GLOSSARY: Mythologies of Small Things


(Picture: novatale.com)

Apple, poisoned:

I thought that, under A, we should have a reminder that ›small things‹ are not necessarily ›nice things‹ (yet compare ›Small is Beautiful‹, below).


Bonsai wisteria:

See here: http://www.seybold.ch/Dietrich/VanGoghOnConnoisseurship



(Picture: weexolo)

Clue:

Like for example a Mexican hairless dog (also called Xoloitzcuintle), depicted in a painting in Nino Filastò’s 1990 crime fiction novel Incubo di signora, a painting that is taken as being by Boltraffio, who died in 1516, when yet there were (probably) no or only very few Mexican hairless dogs to be found in Europe (see: http://en.wikipedia.org/wiki/Mexican_Hairless_Dog and http://en.wikipedia.org/wiki/Spanish_conquest_of_the_Aztec_Empire).
The fake is not being found out until the transvestite Bice, who is also rendered in that picture, is being murdered.

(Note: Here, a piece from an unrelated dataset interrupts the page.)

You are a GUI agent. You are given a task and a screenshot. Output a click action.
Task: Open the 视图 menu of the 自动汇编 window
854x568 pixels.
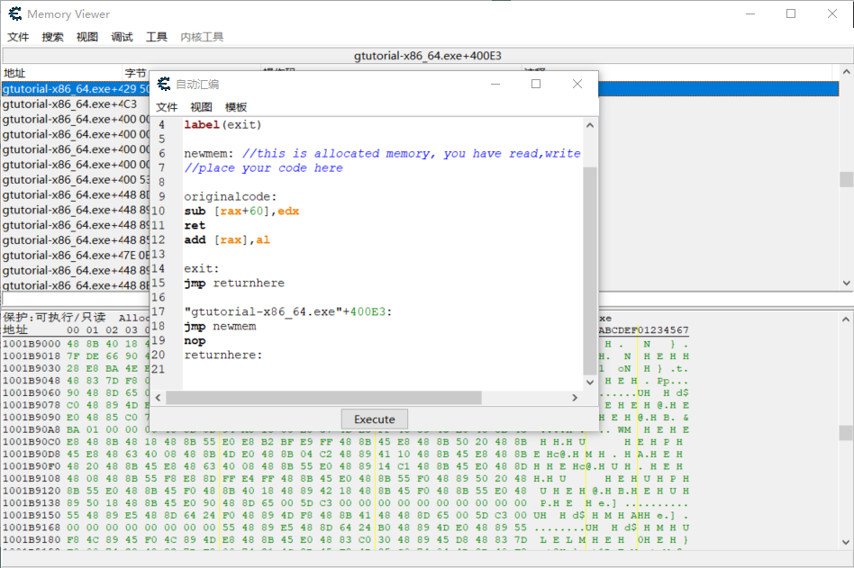point(201,106)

»Clues« is, moreover, the (short) English title of an epoch-making essay by historian Carlo Ginzburg (see: http://www.princeton.edu/~ereading/Ginzburg%20Clues.pdf and http://en.wikipedia.org/wiki/Carlo_Ginzburg).

PS: The above reads also as a clue that connoisseurship is deeply intertwined with historical knowledge (it was Columbus, who apparently noted the presence of strange hairless dogs on his First journey), another clue that it is not about the mere looking (and one may call this the ›Mexican hairless dog-fallacy‹).


Detail, Beatification of:

Interesting formulation by German writer Navid Kermani (http://de.wikipedia.org/wiki/Navid_Kermani), actually referring to the delicacies of Persian culture and to be found in his marvelous (Moby Dick-size) novel Dein Name. And one might raise the question here (without actually answering it) why it is the detail that we love, and very in particular? Why not the particular combination of details, the half or the whole?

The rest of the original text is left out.